Content starts

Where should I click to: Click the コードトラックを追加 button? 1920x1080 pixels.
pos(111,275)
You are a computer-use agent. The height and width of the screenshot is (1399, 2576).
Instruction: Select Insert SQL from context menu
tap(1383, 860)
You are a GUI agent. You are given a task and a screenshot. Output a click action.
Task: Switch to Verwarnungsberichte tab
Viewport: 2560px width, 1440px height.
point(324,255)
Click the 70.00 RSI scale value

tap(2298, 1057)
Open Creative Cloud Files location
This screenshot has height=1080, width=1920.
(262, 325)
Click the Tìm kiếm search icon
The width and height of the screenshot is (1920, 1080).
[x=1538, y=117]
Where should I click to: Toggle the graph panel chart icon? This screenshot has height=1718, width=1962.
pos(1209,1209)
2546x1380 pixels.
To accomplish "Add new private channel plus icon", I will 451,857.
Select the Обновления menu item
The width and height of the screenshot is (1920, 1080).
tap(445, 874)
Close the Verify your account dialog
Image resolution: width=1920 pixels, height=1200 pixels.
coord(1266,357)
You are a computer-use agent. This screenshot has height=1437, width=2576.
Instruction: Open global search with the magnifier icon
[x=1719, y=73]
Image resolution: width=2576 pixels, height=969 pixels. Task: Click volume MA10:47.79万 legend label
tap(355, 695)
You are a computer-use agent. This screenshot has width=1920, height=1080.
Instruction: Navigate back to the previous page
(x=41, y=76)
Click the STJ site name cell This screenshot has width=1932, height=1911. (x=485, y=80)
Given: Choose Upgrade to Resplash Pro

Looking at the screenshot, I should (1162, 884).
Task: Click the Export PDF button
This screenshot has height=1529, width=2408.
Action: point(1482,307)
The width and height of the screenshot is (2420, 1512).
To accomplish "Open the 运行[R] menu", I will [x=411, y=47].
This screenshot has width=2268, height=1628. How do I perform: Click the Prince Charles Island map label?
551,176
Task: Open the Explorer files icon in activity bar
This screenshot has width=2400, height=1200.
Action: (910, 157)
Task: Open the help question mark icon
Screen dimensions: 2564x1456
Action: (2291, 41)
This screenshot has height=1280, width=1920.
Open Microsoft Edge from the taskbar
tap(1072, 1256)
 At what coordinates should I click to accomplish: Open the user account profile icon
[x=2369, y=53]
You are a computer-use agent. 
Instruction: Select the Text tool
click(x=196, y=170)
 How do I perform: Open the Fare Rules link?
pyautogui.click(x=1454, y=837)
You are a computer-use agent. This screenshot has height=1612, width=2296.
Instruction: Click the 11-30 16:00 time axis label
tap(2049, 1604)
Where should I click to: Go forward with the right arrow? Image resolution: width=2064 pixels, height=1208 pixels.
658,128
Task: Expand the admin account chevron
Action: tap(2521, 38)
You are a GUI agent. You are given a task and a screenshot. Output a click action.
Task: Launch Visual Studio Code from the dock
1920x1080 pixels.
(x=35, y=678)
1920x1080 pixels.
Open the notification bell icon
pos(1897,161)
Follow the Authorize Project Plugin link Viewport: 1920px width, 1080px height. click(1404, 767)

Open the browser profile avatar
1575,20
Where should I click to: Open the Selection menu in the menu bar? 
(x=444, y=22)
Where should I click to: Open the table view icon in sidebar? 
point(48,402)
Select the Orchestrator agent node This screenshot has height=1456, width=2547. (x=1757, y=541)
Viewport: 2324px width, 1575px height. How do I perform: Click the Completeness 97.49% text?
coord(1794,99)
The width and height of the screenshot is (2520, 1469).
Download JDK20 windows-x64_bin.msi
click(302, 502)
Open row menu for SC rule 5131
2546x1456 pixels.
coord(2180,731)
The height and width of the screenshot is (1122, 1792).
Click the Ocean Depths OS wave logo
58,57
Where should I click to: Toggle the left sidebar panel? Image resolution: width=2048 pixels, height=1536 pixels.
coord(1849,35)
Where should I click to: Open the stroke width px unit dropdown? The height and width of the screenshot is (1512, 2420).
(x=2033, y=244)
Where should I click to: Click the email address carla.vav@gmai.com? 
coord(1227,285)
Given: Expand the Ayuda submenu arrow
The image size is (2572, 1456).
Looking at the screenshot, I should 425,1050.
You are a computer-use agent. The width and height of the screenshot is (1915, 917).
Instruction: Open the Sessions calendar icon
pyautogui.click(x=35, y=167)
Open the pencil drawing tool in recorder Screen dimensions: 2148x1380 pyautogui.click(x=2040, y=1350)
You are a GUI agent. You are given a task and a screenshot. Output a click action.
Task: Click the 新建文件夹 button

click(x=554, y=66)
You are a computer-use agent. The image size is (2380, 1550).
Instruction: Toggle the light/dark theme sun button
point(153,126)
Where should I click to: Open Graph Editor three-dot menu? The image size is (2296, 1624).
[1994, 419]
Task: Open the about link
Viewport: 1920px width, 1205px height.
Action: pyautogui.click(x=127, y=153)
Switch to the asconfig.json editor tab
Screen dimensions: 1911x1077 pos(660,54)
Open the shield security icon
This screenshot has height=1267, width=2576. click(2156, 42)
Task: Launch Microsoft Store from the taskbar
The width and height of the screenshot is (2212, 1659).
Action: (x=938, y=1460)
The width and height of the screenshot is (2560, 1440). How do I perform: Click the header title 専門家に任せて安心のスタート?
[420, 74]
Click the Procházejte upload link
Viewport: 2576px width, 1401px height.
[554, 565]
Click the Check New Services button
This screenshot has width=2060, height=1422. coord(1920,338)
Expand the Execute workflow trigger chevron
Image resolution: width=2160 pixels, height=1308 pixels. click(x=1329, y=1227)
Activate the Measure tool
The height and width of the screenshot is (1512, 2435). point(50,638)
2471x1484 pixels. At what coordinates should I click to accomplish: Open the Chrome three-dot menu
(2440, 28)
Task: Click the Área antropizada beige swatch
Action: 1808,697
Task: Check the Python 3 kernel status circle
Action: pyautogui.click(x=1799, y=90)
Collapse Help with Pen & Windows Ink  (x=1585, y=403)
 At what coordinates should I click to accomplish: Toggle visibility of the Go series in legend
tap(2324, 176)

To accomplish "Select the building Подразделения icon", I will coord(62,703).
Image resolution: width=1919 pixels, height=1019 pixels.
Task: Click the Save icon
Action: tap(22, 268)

Content ends

● **Your task**
All lines that hold the word "agent" should be copied from the data.

● **Output below**
You are a computer-use agent. The height and width of the screenshot is (1399, 2576).
You are a GUI agent. You are given a task and a screenshot. Output a click action.
You are a computer-use agent. This screenshot has height=1437, width=2576.
You are a computer-use agent. This screenshot has width=1920, height=1080.
You are a computer-use agent. 
You are a computer-use agent. This screenshot has height=1612, width=2296.
You are a GUI agent. You are given a task and a screenshot. Output a click action.
Select the Orchestrator agent node This screenshot has height=1456, width=2547. (x=1757, y=541)
You are a computer-use agent. The width and height of the screenshot is (1915, 917).
You are a GUI agent. You are given a task and a screenshot. Output a click action.
You are a computer-use agent. The image size is (2380, 1550).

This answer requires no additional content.